■ **Document passage**:
With a strong background in outreach work influencing her studies and her social justice focus, along with her graduate studies in social psychology, Dys-Steenbergen’s work with the United Way aims to research and better understand belonging, connection, and well-being in select neighbourhoods in Vancouver.
Using a bottom-up approach to her three-pronged research strategy, Dys-Steenbergen hopes to strengthen the case for theory that more diverse neighbourhoods have the potential for a stronger sense of belonging and well-being as they have more resources to offer, which can lead to a stronger shared group identity.
While internships are often more associated with the practice of clinical psychology, they are less often found in the field of social psychology. Dys-Steenbergen, with the support of her supervisor, Steve Wright, will be applying this internship as credit towards the comprehensive exam portion of her doctoral degree. Aiming to start this research at the end of summer, early fall, Dys-Steenbergen will be bringing her extensive background and interest in intergroup relations and collective identity to the United Way – Mitacs internship.

■ **Problems to work on**:
1. List the three things that Dys-Steenbergen's work with the United Way aims to research and better understand, according to the passage about Dys-Steenbergen's internship.
2. Write the next few sentences of the passage about Dys-Steenbergen's internship, picking up after its final sentence.

■ **Given information**:
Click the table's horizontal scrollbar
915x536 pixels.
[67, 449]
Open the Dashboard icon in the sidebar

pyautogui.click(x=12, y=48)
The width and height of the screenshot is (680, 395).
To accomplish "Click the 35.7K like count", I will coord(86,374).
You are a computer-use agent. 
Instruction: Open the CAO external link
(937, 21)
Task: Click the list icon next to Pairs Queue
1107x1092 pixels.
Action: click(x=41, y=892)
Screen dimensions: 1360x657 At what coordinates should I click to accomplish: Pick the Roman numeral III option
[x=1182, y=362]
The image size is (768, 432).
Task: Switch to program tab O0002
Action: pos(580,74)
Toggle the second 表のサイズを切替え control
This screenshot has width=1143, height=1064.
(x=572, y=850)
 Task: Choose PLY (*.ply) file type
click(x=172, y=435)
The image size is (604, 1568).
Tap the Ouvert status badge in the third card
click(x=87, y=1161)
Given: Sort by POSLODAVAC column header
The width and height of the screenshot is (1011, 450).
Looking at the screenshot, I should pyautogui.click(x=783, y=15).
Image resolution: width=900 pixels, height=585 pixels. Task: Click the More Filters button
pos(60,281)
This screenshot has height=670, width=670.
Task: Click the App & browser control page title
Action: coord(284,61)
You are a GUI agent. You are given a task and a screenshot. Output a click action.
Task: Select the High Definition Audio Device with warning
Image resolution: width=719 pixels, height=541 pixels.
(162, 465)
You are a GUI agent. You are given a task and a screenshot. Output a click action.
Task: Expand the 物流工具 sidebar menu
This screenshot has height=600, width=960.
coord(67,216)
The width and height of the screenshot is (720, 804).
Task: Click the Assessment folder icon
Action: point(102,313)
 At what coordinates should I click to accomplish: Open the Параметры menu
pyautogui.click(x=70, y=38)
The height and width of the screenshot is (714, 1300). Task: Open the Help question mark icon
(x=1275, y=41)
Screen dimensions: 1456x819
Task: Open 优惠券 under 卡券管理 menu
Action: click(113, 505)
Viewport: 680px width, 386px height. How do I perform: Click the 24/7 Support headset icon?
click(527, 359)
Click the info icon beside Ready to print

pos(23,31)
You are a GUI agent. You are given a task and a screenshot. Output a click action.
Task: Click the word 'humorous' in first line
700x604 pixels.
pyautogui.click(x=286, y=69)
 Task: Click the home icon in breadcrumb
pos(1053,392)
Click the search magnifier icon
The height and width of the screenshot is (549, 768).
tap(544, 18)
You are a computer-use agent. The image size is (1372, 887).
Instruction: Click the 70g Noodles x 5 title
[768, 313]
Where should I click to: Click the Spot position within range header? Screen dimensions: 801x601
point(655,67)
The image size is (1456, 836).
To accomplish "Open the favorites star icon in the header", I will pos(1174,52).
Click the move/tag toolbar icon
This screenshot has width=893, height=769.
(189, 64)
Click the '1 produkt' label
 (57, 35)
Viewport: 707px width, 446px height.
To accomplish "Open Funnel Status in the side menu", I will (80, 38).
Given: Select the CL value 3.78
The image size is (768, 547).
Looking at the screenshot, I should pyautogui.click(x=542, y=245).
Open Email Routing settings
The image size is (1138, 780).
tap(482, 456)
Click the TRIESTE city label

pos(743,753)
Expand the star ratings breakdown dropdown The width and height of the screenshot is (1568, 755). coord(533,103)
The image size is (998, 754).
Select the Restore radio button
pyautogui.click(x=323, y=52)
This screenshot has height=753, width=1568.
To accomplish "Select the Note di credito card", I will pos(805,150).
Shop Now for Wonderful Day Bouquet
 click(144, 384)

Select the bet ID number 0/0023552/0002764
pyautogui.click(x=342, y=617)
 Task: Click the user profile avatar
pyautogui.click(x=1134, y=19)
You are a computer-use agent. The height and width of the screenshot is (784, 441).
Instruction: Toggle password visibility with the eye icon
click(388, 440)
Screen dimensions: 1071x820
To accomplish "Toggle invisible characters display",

■ **Answers in order**:
1. Belonging, connection, and well-being.

2.
“I’m looking forward to being involved with an organization like the United Way to learn more about how they apply their values on the ground, with their communities.” notes, Dys-Steenbergen.
In terms of what she envisions for herself upon completing her degree, Dys-Steenbergen would love to be able to continue engaging in research and educating while also being able to be directly involved with communities. “It would be great to work with an institution like SFU, as it has a focus of engagement with the community as a part of its mandate.”